DAKAR (Reuters) – U.S. Secretary of State Antony Blinken said on Saturday his country was investing in Africa without imposing unsustainable levels of debt, as he witnessed the signing of contracts worth more than $1 billion in Senegal’s capital Dakar.
The deals between four U.S. companies and Senegal are being billed as part of his country’s pitch to help Africa build infrastructure with transparent and sustainable deals.
Careful not to directly criticise Chinese infrastructure projects, which have proliferated across the continent in the past decade, Blinken said during a visit to Nigeria on Friday that international deals were too often opaque and coercive.
The U.S. is investing “without saddling the country with a debt that it cannot handle,” he said during the signing ceremony with Senegal’s Economy Minister Amadou Hott.
He said he had a deep concern for the stability of neighbouring Mali, which has experienced two coups in the last 18 months, and that the upcoming election there must follow a timetable drawn up by the regional bloc ECOWAS.

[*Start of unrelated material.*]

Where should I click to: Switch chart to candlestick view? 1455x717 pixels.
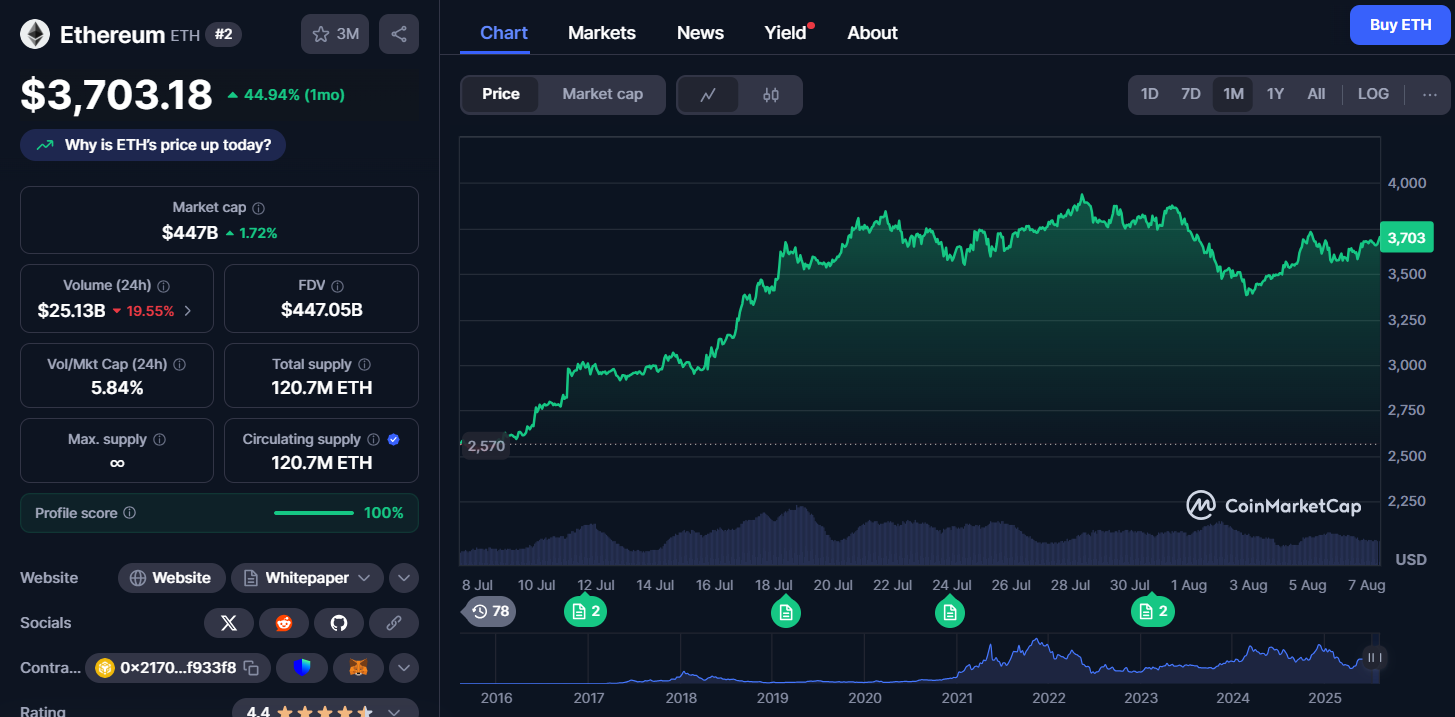[770, 95]
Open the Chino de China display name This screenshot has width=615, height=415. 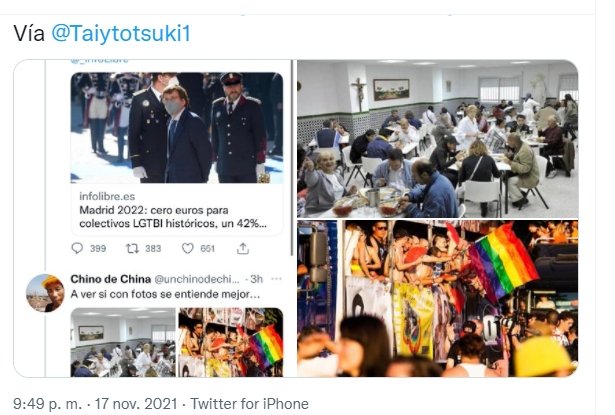(111, 279)
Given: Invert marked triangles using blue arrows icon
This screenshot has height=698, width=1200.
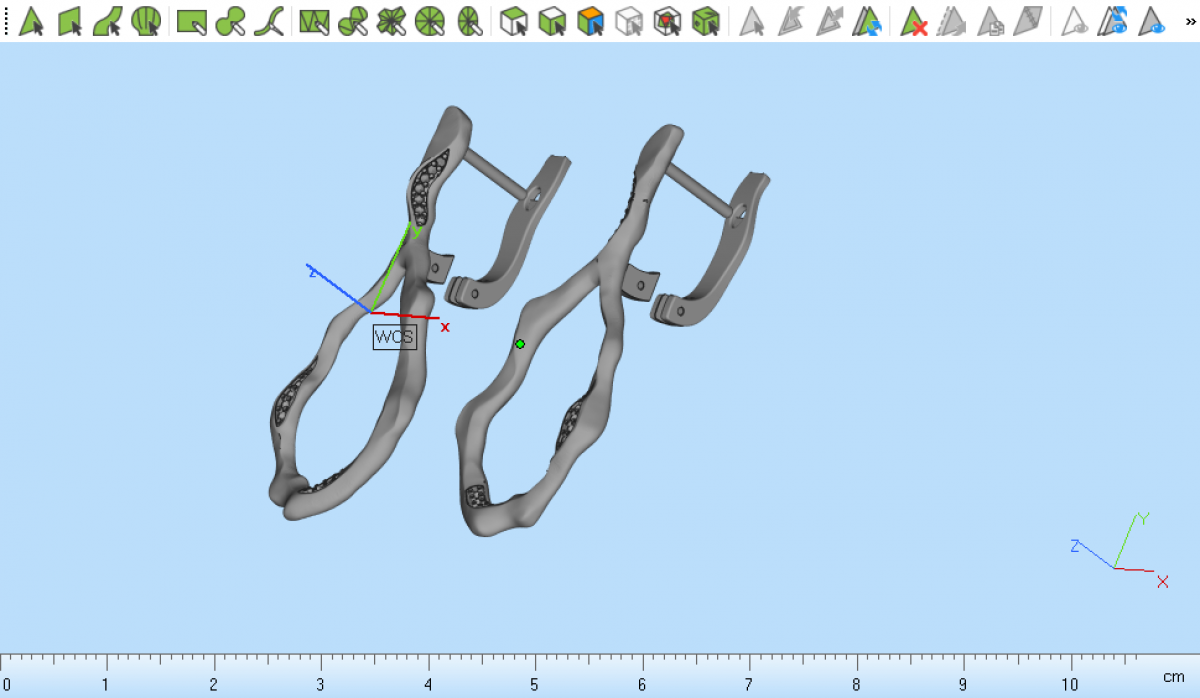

Earlier this month ECOWAS, West Africa’s main political and economic bloc, imposed sanctions on Mali’s transitional leaders, after they informed the organisation they would not be able to hold presidential and legislative elections in February.

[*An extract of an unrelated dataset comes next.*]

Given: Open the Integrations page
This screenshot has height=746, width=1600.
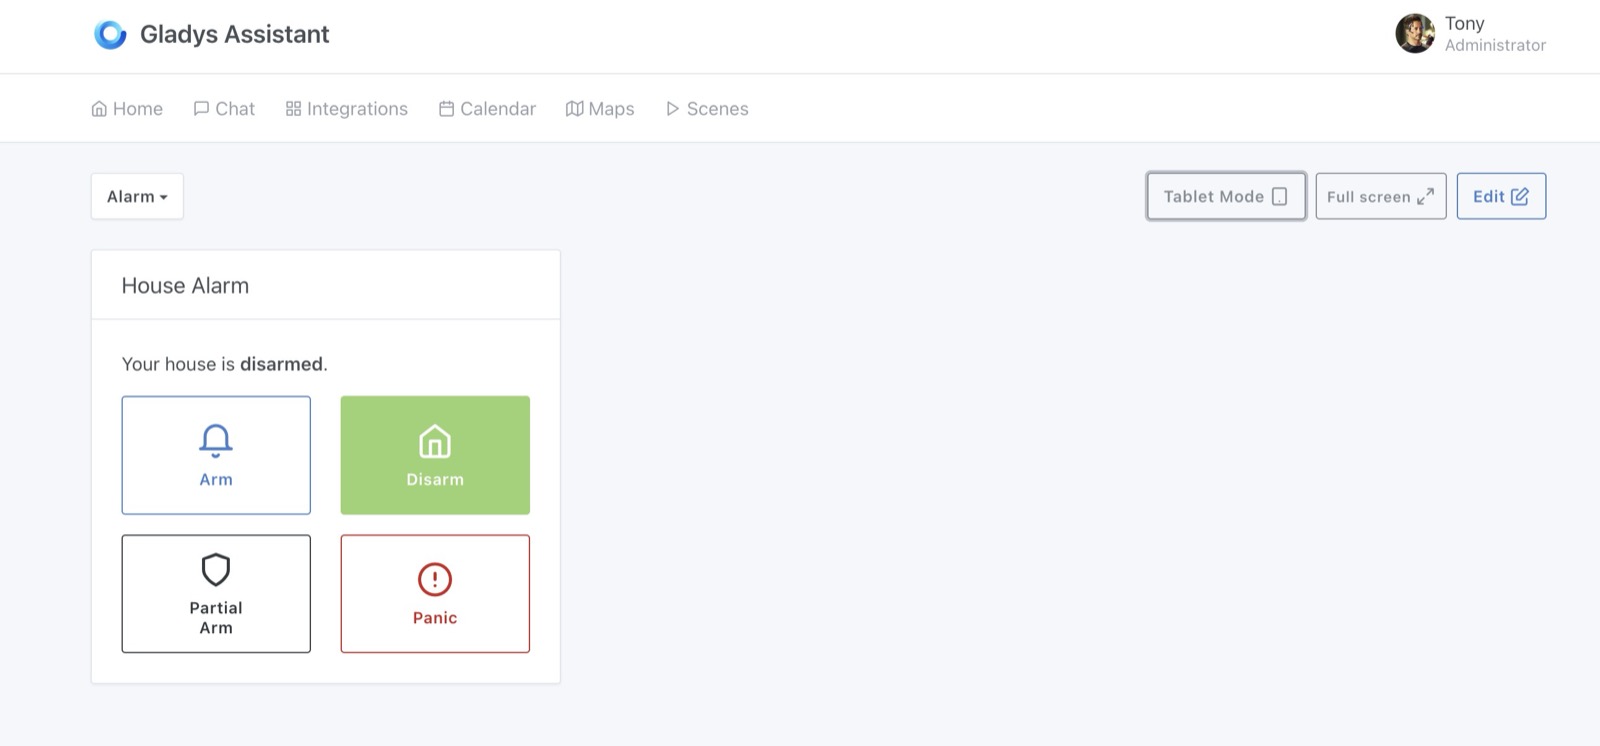Looking at the screenshot, I should [347, 109].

“We look forward to resuming the full array of assistance as soon as this democratically elected government takes office,” Blinken told reporters.
Reuters reported in September that Mali’s military junta was in discussions about deploying a Russian military contractor, Wagner Group, in Mali to help fight a growing Islamist insurgency.
“It would be especially unfortunate if outside actors engaged in making things even more difficult and more complicated and I’m thinking particularly of groups like the Wagner Group,” Blinken said.
‘ILLUSORY PROVOCATION’
Blinken said the U.S. has real concerns, widely shared with partners in Europe, over Russia’s “unusual activity” at the Ukrainian border, after Ukraine said it feared Russia might be preparing an attack.
“We do know the playbook of trying to cite some illusory provocation from Ukraine or any other country and using that as an excuse to do what Russia was planning to do all along,” Blinken said.
Intensive diplomacy was ongoing to end civil conflict in Ethiopia, he said, where Washington continues to push for an immediate end to hostilities without preconditions and humanitarian access to millions of people in the north.
During a visit to Dakar’s Institute Pasteur bio-medical research center, Blinken said the United States was working with partners to generate more financing for vaccine manufacturing in Senegal.
In October BioNTech signed an agreement with the Institut Pasteur de Dakar and the Rwandan government to construct the first mRNA vaccine facilities in Africa, starting in mid-2022.